Affirming that the Caribbean is the most tourism-dependent region in the world, generating investments and jobs and supporting overall economic growth through critical sectoral linkages, Bartlett reported that Caribbean Community (CARICOM) leaders attending the 29th Inter-Sessional Heads of Government meeting in Port-au-Prince, Haiti, in February had acknowledged tourism as the Caribbean’s largest economic sector and declared that it needs to be “stimulated urgently and sustainably for the region’s long-term development prospects”.
Tourism, he said, was also a catalyst for promoting the successful implementation of the CARICOM Single Market and Economy framework, which has been the leading initiative developed by CARICOM to promote regional integration.
PRACTICAL APPROACH
Tourism could also become a catalyst for increased intra-regional travel, which could spread its benefits across the Caribbean, Bartlett posited. “Intra-regional tourism provides vast economic exchange and opportunities for the regional economy that would have otherwise gone to countries such as the USA, Canada and England. This form of inward-looking tourism is also a very practical approach to reversing the overdependence of the region’s tourism sector on international markets,” Bartlett added.
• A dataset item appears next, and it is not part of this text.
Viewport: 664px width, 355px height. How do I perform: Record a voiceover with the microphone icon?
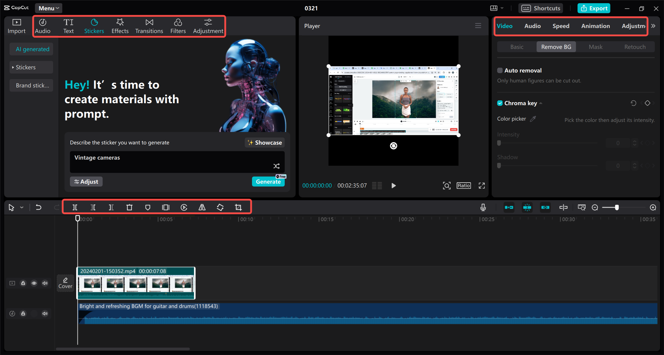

Citing the recent signing of the Multilateral Air Services Agreement by CARICOM Heads as one of the region’s noted successes in the promotion of intra-regional tourism, Bartlett said this could help to make travel within and beyond the Caribbean much easier.
Bartlett acknowledged that there are a number of obstacles that must be overcome in the quest to establish a sustainable regional tourism sector. They include the general lack of emphasis and promotion of intra-regional tourism at national levels; the prohibitive cost of intra-regional travel; continued restrictions to free movement and insufficient harmonisation and coordination in the area of disaster risk management.
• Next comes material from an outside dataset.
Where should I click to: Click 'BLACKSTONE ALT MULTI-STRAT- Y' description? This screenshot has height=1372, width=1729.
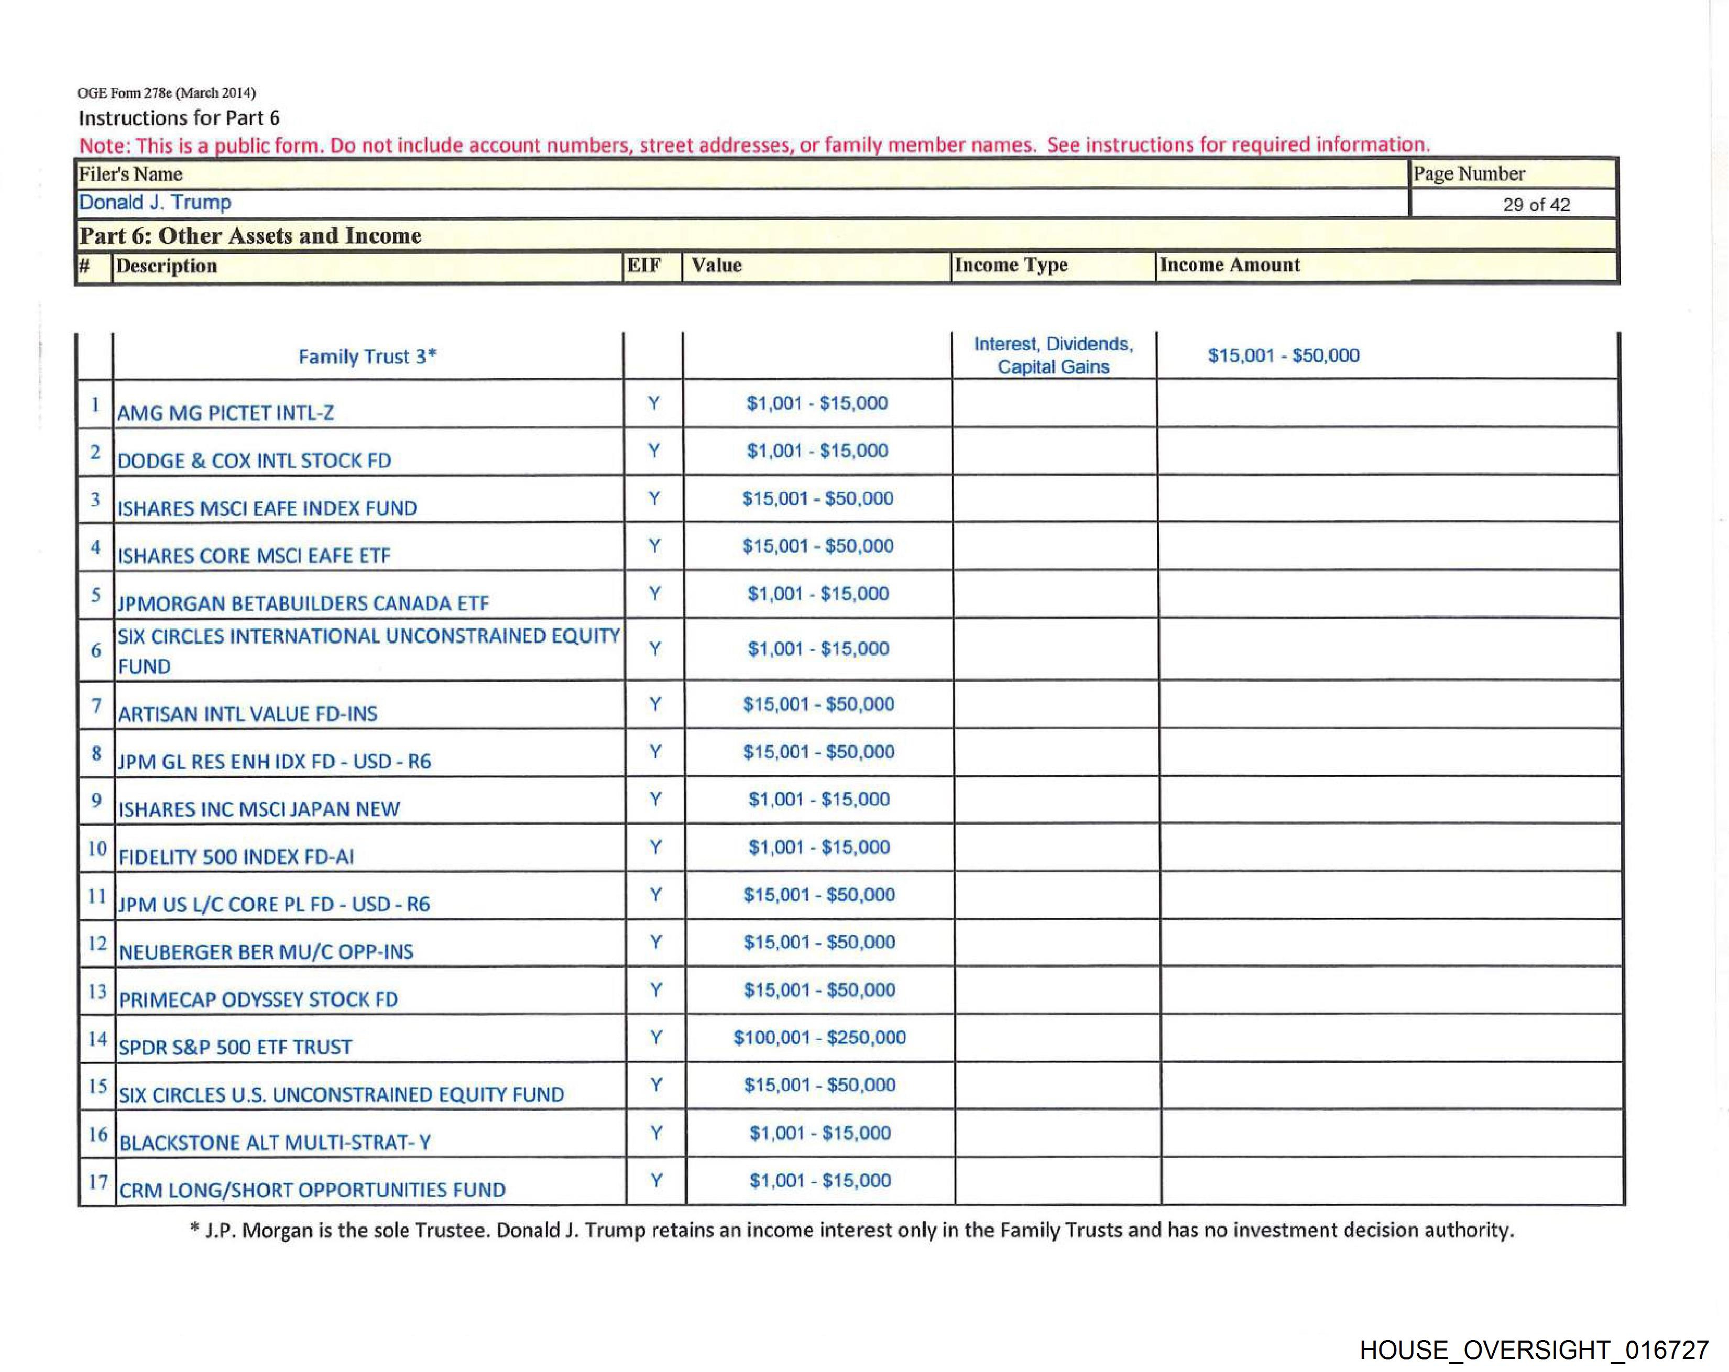coord(274,1143)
The Caribbean’s vulnerability to climate change constitutes another of the threats to the region’s tourism sector, he stated, stressing that these issues necessitate sophisticated resilience mechanisms and crisis management systems. “Indeed, it was this spirit of regional cooperation that led to the recent conceptualisation of the Caribbean Disaster Resilience Centre, the first of its kind in the region, which will be established at the University of the West Indies, Mona,” he added.